The people who lived there were essentially frozen in the ash. Was the ash that dense in the original fallout, or were the people killed by the heat and the ash around them condensed over time?
The ash was probably moderately dense but it pushed a cloud of hot loose ash in front of it. Most people probably died of a combination of suffocation/burning before the main cloud buried them a few seconds later. Those still alive would have been killed instantly once it hit.
Who discovered the holes that eventually received the plaster from which the body casts were made?
The holes were discovered in the initial excavation. At first they didn't know what they were but eventually, someone figured it out and filled a hole with plaster to make a cast.
What can the forms from Pompeii tell today's scientists who are studying volcanic action and effects?

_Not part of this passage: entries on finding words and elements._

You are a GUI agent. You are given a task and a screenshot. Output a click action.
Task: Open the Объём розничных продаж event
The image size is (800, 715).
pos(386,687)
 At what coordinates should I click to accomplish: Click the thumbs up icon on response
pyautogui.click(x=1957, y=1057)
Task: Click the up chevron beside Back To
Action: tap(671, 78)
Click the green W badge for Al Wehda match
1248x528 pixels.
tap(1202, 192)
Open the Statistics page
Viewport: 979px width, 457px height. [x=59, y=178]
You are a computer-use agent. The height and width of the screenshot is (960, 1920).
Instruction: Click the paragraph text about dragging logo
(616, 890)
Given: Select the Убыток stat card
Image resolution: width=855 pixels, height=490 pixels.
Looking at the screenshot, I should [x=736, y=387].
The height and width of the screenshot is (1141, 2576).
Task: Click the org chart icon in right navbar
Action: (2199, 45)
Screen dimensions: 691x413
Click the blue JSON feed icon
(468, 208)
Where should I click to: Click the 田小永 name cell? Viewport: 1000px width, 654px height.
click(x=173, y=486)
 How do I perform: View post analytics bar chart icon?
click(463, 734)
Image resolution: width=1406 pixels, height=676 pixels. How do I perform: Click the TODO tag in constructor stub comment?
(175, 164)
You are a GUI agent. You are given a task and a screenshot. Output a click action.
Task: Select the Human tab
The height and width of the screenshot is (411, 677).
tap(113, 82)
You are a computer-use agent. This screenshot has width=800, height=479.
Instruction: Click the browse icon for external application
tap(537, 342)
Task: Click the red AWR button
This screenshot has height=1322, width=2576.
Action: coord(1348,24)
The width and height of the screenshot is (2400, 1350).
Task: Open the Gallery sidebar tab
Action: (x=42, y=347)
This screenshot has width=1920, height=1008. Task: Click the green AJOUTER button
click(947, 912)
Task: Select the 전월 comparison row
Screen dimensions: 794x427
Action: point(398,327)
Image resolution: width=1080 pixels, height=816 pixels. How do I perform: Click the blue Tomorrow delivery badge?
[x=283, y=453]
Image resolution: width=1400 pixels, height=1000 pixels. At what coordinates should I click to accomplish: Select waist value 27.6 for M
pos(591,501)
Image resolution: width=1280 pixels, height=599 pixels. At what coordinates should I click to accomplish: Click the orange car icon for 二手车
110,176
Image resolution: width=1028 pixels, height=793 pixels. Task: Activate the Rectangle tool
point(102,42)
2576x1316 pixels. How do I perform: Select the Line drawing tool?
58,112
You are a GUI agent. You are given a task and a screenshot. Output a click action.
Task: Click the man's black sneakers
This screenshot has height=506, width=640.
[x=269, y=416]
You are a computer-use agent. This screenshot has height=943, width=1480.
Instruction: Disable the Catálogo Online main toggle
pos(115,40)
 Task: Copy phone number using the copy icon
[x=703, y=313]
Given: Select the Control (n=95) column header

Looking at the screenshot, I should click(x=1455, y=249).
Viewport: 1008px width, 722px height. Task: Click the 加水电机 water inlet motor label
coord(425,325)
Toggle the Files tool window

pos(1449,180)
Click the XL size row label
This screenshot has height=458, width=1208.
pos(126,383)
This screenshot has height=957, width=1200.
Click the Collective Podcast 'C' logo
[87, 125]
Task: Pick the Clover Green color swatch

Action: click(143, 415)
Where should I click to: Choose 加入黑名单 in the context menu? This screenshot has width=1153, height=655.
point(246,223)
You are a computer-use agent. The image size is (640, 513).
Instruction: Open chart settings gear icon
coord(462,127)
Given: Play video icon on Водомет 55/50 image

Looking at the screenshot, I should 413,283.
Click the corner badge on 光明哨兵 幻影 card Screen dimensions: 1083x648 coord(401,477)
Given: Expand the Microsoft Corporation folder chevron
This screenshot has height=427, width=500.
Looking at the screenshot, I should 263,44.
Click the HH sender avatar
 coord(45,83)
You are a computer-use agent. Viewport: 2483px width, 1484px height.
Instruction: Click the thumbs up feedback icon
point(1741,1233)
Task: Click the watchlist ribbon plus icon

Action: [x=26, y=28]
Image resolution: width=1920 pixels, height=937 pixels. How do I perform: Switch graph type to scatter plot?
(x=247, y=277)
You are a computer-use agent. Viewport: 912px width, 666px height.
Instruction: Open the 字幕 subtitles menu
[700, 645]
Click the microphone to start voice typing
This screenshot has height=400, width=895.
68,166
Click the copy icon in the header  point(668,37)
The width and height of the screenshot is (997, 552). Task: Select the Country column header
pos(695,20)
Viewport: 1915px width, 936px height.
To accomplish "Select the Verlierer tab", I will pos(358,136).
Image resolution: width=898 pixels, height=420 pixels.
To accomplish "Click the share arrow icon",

That's a tough question to answer. Most people appear in resigned poses that indicate that they knew the end was at hand. It was impossible to run away from the flow; it was moving too fast. Because some of the people were sitting upright, it suggests that they were in a protected area so the main flow did not bowl them over. Instead, the loose ash swirled around them and quickly settled, burying them.
"Pompeii the Exhibit: Life and Death in the Shadow of Vesuvius" runs until Sept. 5.